19 August 2019
Jamaica’s lady of song, Marcia Griffiths, reminded us why she has led her profession for 55 years. Her joyous voice, natural stage presence and unique sense of style connected with people instantly. As well as bringing her considerable catalogue, such as Feel Like Jumping, Young Gifted And Black and I Shall Sing, Marcia generously invited her favourite singers to the space via her many cover versions. Always current, she shared The Cables’ What Kind of World, the single from latest Studio 1 tribute album Timeless. Pride of place was given to the songs of Bob Marley (with whom she toured and recorded as one of the I Threes).

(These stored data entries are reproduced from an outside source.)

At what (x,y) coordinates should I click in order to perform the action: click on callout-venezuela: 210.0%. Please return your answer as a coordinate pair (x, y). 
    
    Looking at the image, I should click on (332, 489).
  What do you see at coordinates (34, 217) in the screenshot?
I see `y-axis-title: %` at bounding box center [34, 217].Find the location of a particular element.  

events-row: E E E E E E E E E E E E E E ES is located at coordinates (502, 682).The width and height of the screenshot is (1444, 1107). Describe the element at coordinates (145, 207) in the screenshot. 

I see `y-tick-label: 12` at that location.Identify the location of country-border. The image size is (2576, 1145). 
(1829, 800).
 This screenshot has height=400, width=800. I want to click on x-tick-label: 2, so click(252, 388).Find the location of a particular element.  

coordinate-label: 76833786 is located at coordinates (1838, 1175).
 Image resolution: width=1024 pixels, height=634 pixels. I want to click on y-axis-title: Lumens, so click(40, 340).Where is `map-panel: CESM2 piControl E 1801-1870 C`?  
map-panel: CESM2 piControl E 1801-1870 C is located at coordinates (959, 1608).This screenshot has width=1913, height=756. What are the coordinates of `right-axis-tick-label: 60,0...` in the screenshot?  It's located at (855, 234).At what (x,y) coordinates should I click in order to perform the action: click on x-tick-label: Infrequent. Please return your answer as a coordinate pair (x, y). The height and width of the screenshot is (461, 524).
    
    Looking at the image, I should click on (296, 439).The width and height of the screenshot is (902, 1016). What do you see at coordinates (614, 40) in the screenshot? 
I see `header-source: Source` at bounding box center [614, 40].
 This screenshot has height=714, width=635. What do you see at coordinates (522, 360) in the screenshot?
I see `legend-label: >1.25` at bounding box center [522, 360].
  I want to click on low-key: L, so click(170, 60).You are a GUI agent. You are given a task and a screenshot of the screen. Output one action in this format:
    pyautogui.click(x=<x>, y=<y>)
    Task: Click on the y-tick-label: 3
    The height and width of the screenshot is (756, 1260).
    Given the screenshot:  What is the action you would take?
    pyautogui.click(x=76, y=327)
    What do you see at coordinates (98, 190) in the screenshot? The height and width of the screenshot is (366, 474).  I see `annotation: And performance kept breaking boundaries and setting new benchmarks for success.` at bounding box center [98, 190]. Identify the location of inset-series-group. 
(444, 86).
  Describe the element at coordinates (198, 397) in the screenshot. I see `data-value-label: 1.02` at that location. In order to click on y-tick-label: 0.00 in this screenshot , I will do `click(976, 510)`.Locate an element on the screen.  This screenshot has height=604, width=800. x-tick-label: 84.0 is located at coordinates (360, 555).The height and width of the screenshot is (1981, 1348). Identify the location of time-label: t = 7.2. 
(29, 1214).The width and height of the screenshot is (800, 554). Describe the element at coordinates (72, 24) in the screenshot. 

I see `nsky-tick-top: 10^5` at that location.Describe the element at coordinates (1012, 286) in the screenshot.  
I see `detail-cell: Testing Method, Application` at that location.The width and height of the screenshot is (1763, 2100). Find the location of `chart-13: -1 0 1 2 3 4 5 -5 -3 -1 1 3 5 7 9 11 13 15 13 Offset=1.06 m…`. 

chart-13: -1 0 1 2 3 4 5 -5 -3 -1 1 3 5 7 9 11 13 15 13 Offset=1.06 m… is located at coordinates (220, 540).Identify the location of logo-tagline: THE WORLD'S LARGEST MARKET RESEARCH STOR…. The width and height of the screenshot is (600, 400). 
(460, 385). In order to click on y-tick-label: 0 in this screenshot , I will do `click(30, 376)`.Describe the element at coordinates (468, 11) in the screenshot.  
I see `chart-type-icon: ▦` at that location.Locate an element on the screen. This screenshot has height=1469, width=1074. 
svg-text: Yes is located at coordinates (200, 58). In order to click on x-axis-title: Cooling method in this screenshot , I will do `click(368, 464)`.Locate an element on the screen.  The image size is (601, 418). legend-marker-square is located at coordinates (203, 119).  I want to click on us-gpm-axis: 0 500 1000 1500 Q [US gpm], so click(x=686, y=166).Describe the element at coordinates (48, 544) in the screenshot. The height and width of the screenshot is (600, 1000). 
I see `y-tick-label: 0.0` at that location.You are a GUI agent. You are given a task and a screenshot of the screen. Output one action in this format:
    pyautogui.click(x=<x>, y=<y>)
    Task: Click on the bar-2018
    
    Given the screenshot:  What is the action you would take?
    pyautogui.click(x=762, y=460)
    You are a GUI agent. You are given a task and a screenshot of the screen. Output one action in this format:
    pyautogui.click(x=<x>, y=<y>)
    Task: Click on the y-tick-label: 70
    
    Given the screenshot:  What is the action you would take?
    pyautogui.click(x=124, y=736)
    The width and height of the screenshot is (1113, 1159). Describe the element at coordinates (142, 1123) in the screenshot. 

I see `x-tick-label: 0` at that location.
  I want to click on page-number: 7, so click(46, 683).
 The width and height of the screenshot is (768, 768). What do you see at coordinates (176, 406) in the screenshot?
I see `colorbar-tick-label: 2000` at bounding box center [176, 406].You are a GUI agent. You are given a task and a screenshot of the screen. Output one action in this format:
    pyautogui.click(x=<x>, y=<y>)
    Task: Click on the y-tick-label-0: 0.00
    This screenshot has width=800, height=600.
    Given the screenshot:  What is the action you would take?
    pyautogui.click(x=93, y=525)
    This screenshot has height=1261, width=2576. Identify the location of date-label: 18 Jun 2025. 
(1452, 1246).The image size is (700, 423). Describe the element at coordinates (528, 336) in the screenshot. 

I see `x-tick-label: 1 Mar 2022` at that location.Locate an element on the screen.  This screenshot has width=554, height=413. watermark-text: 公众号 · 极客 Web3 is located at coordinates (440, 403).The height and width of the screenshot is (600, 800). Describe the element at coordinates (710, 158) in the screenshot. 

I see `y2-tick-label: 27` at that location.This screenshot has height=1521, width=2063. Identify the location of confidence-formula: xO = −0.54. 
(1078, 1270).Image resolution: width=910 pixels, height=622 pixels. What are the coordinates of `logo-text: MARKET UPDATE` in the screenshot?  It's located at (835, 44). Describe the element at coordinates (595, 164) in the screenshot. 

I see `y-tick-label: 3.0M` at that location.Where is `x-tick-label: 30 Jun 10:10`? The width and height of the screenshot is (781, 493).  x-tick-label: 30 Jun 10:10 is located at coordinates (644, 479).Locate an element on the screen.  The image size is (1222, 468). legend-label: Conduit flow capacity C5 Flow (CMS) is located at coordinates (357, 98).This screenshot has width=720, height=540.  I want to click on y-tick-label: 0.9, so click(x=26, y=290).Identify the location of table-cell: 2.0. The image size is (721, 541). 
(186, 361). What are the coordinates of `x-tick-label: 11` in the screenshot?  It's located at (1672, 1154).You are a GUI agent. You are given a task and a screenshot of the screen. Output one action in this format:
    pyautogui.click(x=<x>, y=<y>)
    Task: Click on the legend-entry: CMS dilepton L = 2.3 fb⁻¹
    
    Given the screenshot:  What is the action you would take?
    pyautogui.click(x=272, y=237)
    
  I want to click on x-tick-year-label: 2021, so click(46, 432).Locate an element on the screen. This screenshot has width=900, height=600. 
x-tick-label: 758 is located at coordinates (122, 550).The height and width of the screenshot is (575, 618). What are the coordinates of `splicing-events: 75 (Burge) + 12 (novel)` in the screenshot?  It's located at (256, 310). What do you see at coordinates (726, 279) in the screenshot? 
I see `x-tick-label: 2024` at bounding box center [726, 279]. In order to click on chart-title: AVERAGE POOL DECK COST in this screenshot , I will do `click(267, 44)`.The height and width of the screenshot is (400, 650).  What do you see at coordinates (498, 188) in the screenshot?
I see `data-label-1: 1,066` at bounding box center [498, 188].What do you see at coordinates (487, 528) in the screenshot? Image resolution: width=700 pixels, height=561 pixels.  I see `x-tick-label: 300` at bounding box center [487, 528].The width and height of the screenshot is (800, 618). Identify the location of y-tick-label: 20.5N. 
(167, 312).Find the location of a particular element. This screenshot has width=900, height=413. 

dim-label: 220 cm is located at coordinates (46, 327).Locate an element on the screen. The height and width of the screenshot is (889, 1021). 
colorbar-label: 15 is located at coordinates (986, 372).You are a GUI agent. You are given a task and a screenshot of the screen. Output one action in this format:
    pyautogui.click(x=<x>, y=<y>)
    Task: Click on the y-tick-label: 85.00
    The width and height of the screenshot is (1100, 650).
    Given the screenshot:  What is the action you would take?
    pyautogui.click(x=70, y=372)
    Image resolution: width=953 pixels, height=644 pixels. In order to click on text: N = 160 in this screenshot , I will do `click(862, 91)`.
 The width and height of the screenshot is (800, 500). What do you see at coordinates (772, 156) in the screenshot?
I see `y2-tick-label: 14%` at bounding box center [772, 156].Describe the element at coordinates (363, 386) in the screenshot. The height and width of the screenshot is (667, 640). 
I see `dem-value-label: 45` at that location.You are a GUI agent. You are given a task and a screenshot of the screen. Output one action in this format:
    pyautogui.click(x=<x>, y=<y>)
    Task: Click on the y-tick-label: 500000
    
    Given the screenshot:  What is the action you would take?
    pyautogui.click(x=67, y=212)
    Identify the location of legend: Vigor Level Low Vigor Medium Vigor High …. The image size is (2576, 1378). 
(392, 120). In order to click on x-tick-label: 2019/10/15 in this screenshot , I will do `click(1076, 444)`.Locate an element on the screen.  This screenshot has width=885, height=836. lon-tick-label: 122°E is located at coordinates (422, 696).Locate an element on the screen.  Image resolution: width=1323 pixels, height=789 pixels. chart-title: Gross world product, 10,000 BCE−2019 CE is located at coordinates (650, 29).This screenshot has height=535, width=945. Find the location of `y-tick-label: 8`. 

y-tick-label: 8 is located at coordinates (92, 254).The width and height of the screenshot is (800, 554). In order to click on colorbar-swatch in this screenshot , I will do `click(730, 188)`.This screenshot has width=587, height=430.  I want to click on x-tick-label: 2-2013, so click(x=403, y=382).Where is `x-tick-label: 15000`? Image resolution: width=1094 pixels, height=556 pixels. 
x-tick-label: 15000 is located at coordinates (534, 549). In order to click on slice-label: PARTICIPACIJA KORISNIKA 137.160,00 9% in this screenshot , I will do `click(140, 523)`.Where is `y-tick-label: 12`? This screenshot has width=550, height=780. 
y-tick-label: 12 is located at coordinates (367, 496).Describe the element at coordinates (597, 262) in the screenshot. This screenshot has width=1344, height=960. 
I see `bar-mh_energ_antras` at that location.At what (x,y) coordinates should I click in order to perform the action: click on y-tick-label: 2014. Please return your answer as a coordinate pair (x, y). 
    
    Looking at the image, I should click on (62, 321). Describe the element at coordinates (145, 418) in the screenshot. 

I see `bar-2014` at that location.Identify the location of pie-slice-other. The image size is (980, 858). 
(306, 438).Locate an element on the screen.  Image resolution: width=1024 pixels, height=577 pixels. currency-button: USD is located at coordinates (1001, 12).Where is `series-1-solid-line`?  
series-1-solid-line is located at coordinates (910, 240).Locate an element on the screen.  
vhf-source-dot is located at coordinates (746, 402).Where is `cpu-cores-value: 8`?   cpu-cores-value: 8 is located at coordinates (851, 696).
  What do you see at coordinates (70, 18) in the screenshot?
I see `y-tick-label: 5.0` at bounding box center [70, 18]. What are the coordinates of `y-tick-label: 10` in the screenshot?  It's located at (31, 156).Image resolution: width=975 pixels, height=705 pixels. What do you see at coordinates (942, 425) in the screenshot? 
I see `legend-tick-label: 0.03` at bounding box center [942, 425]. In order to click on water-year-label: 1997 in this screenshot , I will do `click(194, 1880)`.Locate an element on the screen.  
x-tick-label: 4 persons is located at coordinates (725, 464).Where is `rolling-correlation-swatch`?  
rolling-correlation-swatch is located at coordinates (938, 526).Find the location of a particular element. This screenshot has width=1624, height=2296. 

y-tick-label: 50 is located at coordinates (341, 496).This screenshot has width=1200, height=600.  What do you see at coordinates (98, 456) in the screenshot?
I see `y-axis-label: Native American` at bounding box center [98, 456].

The headline act was another female reggae trailblazer, Queen Ifrica. The daughter of Marcia’s contemporary and last year’s Main Stage sensation, Derrick Morgan, Ifrica is equally at home singing and deejaying over one drop and up-tempo rhythms. She hailed the foundation with a ska medley of music by her father and his colleague Monty Morris; adapted the lyrics of the In Crowd’s Milk And Honey to “Rasta bring forth reggae”; and moved from Essence Of My Life to its original cut, Marcus Garvey by Burning Spear, the day after Garvey’s birthday. Her Rasta messages are uncompromising – she stated “I am a lioness not a feminist” before her hit Lioness On The Rise. But she clearly loved her international fanbase. “I am looking in the audience and seeing all colours, all nations” she said, removing her shoes, as is her custom, to feel grounded.
At the Lion Stage, French dub dancehall sound system and label OBF brought a trio of emcees for a barrage of lyrical prowess. England’s Charlie P, France’s Shanti D, and Spain’s own Sr Wilson all showed why they are so in demand on the international scene. A gigantic crowd had assembled, stretching back beyond the parameters of the congregation area, past the Lion Bar. “Are you ready to go crazy?” asked Charlie P, before launching into his tongue twister fast chat, as the three leant on each other like brothers. Dancehall lyricism over spine-shaking bass was a recipe for some of the most enthusiastic dancing the festival had seen.
Once their party wound down, it was time for another spiritual experience. One of the most serious roots reggae artists of Jamaica’s current generation, Micah Shemaiah, and his globally diverse Dreadites band, revealed his Roots I Vision of “a world of Rasta” to the people. His mesmerising voice and the band’s playing drew an audience heading for the exit within minutes.
In terms of ticking all the right boxes, no one was more suited to play the Caribbean Uptempo area in the early hours than the UK’s Natty Bo. As well as being well versed in ska and rocksteady, the immaculately dressed lead singer of The Topcats spun vintage cumbia from his record collection, its infectious rhythms filling the dancefloor.